Acórdão nº 01936/22.3BEPRT de Tribunal Central Administrativo Norte, 2023-04-13

Ano2023
Número Acordão01936/22.3BEPRT
ÓrgãoTribunal Central Administrativo Norte - (TAF do Porto)
Acordam em conferência, os juízes da Secção de Contencioso Tributário do Tribunal Central Administrativo Norte:

1. RELATÓRIO
1.1. «AA» (Recorrente) notificado da decisão do Tribunal Administrativo e Fiscal do Porto, proferida no âmbito dos autos de reclamação de acto praticado por órgão de execução fiscal, a qual julgou totalmente improcedente a reclamação que deduziu contra o indeferimento do pedido de aplicação do Regime Excepcional de Regularização de Dívidas (Lei n.º 51/2015, de 08/06) às dívidas exequendas no âmbito dos processos executivos melhor identificados nos autos, inconformado vem dela interpor o presente recurso jurisdicional.
Alegou, formulando as seguintes conclusões:
«1. Contra o recorrente correm 3 (três) processos de execução fiscal no Serviço de Finanças ..., com os números ...84 e seus apensos, ...49 e ...22.
2. Os processos de execução fiscal referidos no ponto anterior têm como fundamento a falta de pagamento de coimas.
3. As coimas têm origem na falta de pagamento de taxas de portagem.
4. Em 01.08.2015 entrou em vigor a Lei 51/2015 de 08 de junho, a qual veio alterar a Lei 25/2006 e aprovar o Regime Excecional de Regularização de Dívidas de Portagem (RERD).
5. O RERD dispõe de um regime jurídico mais favorável ao recorrente, pois prevê uma redução do montante das coimas aplicadas.
6. O recorrente preenche os requisitos de adesão ao RERD.
7. O recorrente, solicitou, em tempo, a adesão ao RERD.
8. A solicitação foi efetuada junto do serviço tributário competente, no caso, o Serviço de Finanças ....
9. O Serviço de Finanças ... foi o serviço tributário que instaurou os processos de contraordenação, bem como, é também o órgão de execução fiscal.
10. O Serviço de Finanças ... indeferiu o pedido de adesão ao RERD do recorrente, com fundamentação na falta de preenchimento dos pressupostos legais.
11. O recorrente lançou mão da reclamação prevista no artigo 276.º do CPPT.
12. O tribunal a quo improcedeu a reclamação do recorrente, embora com fundamentação totalmente distinta do órgão de execução fiscal.
13. O tribunal a quo refere que, “estando o processo de execução fiscal balizado pelo título executivo e funcionalizado à cobrança da dívida pelo mesmo titulada (...) está fora do âmbito do processo de execução fiscal a discussão sobre a legalidade da dívida exequenda”.

Objetivo:
Reescreva tudo do acórdão desde "3. As coimas" até "dos pressupostos legais.", pondo "multas" no lugar de "coimas". Não é preciso usar as entradas que vêm a seguir.

Dados brutos:

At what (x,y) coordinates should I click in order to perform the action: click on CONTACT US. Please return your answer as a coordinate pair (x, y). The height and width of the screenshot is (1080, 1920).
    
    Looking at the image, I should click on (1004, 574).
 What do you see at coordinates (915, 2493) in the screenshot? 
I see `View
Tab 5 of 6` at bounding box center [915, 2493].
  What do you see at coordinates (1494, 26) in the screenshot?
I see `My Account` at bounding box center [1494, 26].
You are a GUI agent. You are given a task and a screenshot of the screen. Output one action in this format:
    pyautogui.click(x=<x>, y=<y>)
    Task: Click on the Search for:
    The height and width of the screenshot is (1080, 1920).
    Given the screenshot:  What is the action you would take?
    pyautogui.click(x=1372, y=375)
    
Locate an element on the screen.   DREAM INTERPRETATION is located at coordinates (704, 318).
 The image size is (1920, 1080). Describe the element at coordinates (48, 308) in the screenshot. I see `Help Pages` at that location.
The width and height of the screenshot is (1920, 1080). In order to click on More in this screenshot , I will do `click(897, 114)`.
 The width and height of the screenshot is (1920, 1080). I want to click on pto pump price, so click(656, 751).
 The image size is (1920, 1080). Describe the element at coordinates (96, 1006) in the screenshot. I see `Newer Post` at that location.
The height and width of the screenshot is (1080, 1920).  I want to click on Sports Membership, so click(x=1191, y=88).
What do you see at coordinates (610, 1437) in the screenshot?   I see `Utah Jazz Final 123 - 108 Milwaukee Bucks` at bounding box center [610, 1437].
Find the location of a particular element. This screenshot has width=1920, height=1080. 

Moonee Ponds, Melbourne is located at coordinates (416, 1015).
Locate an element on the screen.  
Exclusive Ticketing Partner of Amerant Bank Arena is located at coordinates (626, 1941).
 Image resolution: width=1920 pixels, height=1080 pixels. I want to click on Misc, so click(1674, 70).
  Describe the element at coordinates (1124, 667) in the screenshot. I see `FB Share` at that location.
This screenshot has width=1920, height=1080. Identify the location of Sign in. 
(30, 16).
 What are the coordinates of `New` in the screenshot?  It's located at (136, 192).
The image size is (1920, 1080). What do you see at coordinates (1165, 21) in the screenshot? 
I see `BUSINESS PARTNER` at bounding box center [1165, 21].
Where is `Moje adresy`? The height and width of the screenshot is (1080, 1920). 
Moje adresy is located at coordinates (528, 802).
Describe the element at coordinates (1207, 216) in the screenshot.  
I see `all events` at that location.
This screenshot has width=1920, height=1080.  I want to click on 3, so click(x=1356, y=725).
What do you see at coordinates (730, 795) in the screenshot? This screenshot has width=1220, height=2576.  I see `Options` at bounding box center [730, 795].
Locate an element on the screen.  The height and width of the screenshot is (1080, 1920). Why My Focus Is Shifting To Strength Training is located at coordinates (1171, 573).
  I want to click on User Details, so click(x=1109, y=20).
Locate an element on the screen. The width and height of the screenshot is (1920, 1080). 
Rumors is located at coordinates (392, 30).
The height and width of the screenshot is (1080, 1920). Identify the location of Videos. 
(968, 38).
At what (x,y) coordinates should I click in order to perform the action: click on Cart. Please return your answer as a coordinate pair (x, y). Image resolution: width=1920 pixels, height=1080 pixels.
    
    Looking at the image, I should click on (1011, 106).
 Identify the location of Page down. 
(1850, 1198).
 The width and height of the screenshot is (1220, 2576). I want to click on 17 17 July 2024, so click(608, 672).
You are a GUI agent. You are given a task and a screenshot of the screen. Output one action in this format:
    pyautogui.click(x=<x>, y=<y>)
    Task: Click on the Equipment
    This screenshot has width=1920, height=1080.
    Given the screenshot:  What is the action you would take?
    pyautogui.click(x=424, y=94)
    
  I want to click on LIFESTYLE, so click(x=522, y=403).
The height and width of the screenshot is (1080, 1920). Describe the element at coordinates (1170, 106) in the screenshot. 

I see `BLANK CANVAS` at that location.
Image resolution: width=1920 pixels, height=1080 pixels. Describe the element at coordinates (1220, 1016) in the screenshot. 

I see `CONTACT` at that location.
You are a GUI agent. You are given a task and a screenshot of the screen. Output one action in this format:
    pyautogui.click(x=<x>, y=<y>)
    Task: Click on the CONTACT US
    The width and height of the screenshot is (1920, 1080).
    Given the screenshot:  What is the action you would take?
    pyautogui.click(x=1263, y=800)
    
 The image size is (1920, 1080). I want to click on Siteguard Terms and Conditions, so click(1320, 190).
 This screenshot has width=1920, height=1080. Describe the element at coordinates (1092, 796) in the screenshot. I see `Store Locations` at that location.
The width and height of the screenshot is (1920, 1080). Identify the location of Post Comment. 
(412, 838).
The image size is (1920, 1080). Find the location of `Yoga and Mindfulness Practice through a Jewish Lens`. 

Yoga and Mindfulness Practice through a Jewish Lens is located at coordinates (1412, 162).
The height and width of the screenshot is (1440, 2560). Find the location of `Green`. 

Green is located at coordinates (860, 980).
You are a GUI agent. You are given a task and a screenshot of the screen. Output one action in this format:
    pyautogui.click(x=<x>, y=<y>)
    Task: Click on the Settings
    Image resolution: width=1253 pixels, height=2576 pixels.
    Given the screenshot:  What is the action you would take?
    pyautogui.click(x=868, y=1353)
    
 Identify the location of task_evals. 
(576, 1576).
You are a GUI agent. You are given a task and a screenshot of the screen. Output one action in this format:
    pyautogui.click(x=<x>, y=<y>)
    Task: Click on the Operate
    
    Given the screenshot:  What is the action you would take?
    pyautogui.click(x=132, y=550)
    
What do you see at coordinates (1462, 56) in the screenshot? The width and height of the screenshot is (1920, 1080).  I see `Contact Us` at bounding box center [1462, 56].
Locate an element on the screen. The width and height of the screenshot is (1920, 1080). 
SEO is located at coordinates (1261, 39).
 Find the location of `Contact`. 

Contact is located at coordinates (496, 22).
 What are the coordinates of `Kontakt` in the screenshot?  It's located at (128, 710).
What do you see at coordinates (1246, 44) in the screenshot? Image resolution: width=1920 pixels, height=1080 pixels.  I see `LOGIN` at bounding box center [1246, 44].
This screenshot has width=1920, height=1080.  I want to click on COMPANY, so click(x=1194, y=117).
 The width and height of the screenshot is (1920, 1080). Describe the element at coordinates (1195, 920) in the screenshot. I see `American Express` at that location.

Resposta:
3. As multas têm origem na falta de pagamento de taxas de portagem.
4. Em 01.08.2015 entrou em vigor a Lei 51/2015 de 08 de junho, a qual veio alterar a Lei 25/2006 e aprovar o Regime Excecional de Regularização de Dívidas de Portagem (RERD).
5. O RERD dispõe de um regime jurídico mais favorável ao recorrente, pois prevê uma redução do montante das multas aplicadas.
6. O recorrente preenche os requisitos de adesão ao RERD.
7. O recorrente, solicitou, em tempo, a adesão ao RERD.
8. A solicitação foi efetuada junto do serviço tributário competente, no caso, o Serviço de Finanças ....
9. O Serviço de Finanças ... foi o serviço tributário que instaurou os processos de contraordenação, bem como, é também o órgão de execução fiscal.
10. O Serviço de Finanças ... indeferiu o pedido de adesão ao RERD do recorrente, com fundamentação na falta de preenchimento dos pressupostos legais.